A voice answered her.

“Don’t be frightened”, it whispered.

It was deep and resonant, but soft and assuring. It was the voice of a man. Not a young man but a mature man. It was a fatherly voice. It instantly dissolved the twinge of fear that it had elicited.

“I am Moshe.” The voice explained, and then after a long pause it added: “the madman.”

“You have often seen me in old Jakob’s store,” he said softly, and after another long pause he added: “and I have often seen you.”

He offered her a blanket and he sat down next to her. He held her naturally as a father holds his child. She remembered him clearly. He was tall, blond and muscular. He didn’t look like the other Jews. He had been deported with the other foreign Jews when the Germans came and took control of Romania from the Hungarian Fascists. A couple of years later he had returned with horrible stories of how they had been slaughtered. He had been left for dead.

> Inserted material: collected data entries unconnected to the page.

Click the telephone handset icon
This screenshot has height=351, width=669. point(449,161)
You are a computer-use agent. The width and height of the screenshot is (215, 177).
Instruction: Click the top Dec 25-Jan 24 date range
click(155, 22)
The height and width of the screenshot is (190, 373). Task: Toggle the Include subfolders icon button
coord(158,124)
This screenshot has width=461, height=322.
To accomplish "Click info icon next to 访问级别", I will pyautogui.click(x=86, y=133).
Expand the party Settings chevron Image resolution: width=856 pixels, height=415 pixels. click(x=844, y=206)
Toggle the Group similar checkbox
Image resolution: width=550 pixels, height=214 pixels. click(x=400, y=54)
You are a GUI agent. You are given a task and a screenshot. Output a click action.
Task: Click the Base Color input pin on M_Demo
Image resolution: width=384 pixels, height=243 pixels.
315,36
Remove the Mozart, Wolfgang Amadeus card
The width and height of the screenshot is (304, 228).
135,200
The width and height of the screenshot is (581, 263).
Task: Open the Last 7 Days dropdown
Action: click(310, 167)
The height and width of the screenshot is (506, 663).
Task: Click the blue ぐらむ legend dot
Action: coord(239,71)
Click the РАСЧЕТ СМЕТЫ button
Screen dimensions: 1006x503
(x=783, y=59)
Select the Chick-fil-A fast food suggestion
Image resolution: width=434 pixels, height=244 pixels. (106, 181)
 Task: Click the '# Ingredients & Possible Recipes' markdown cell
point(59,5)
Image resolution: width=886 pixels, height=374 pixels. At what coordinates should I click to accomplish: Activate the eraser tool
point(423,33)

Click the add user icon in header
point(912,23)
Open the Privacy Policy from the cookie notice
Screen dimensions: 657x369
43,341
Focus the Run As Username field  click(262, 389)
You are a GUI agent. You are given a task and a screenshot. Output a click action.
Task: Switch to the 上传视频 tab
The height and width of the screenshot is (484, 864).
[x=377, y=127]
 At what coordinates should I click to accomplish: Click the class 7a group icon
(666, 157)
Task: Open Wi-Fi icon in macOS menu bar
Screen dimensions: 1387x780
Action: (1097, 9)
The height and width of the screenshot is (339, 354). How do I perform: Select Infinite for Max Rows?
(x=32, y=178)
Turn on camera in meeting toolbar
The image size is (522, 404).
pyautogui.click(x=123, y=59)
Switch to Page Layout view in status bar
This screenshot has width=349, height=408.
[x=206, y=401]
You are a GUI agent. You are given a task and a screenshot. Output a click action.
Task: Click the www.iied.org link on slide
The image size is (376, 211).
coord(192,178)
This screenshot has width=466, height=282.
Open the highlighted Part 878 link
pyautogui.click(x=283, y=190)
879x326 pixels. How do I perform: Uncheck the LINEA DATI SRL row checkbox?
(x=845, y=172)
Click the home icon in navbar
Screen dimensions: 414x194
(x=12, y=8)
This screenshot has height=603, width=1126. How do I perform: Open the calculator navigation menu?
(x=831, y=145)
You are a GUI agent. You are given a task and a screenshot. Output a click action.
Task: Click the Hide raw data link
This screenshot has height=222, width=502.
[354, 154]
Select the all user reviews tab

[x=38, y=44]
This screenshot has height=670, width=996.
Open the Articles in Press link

No one believed him. They told him that Germans wouldn’t do things like what he was saying. They told him that Germans were cultivated and had culture, even if they were Christians. They mocked him, made fun of him, and called him mad.

She sank silently into his companionship and warmth. She intuitively knew why he was hiding here. He was here because he knew what was coming. He knew just as she knew. She shuddered and her silent prayer hung in the thick darkness of the night.

“Oh God, why, why?”

In pitch blackness a long silence ensued. Finally Moshe broke it. He spoke slowly, drawing out long pauses, sometimes between his words and sometimes between his phrases.

“The smell of the Sabbath bread, the Challah loaf, is like perfume. You can feel the fragrance when the warm loaves come out of the oven. It is the heavy aroma of home, of where I belong. It is the odor of goodness. It is everything to me, but it is also dangerous. It is seductive. It is narcotic. It does contest with the caution fathered by the stench of a hundred pogroms”

A long pause followed before he uttered the barely audible epitaph; “It was ever so and so it will ever be.”

Then silence and darkness swallowed everything.

When Maria awoke with the dawn he was gone.